IN THE CLAIMS: 



1 . (Previously Presented) A method of automatically creating a dictionary for 
clustering text documents comprising: 

inputting a maximum dictionary size; 

determining a frequency of each word in each of said documents; 

creating a dictionary of most frequently occurring words in said documents as 
limited by said maximum dictionary size, such that said dictionary contains less than all 
words in said documents; 

after creating said dictionary, determining a frequency of phrases in each of said 
documents that contain only words in said dictionary; 

adding most frequently occurring phrases to said dictionary; and 

outputting said most frequently occurring words and said most frequently 
occurring phrases as said dictionary, wherein said dictionary size limits the number of 
words and phrases maintained in said dictionary. 

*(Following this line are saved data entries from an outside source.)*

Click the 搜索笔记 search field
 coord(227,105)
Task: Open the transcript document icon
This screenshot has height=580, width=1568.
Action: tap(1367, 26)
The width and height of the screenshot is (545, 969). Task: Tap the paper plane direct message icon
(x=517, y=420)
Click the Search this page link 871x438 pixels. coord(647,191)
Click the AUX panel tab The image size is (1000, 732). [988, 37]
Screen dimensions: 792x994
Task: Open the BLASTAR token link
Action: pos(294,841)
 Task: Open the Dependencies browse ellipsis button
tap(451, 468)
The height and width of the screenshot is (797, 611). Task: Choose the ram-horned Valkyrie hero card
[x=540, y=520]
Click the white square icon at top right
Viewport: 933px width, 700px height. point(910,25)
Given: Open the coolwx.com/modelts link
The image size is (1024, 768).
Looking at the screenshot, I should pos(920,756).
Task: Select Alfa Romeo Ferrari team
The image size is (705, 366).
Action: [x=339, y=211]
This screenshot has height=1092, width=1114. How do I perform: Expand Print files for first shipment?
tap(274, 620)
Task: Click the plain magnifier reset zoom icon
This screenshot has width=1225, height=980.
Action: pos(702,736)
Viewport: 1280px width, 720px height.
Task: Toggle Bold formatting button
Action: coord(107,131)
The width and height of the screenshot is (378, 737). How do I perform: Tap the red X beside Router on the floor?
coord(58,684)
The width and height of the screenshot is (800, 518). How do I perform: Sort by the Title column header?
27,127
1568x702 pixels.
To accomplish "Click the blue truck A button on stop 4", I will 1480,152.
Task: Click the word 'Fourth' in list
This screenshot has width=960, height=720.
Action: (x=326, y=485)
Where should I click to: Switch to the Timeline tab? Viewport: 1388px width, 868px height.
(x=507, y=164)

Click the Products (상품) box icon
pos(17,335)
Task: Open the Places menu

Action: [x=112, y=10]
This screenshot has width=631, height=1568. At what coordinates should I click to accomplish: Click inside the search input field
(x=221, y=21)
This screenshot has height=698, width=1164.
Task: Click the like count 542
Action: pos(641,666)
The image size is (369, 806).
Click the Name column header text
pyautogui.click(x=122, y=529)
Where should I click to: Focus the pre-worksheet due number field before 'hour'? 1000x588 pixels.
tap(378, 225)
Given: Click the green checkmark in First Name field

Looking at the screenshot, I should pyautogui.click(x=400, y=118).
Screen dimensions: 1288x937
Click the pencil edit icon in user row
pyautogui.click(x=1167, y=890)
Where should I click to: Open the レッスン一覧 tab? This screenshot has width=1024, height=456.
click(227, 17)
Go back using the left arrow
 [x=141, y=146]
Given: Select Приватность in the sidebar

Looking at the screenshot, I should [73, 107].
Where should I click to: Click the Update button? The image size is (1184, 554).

2. (Previously Presented) The method in claim 1, wherein said determining a 
frequency of each word comprises: 

removing punctuation and case from said documents; 
removing stop words from said document; 
replacing words in said documents with synonyms; 
removing duplicate words from said documents; 

adding remaining words to said dictionary as limited by said maximum 
dictionary size; 

determining said frequency of each word remaining in said dictionary; and 
removing words below a frequency level from said dictionary. 

3. (Original) The method in claim 2, further comprising inputting one or more of 
said stop words, said synonyms, and said frequency level.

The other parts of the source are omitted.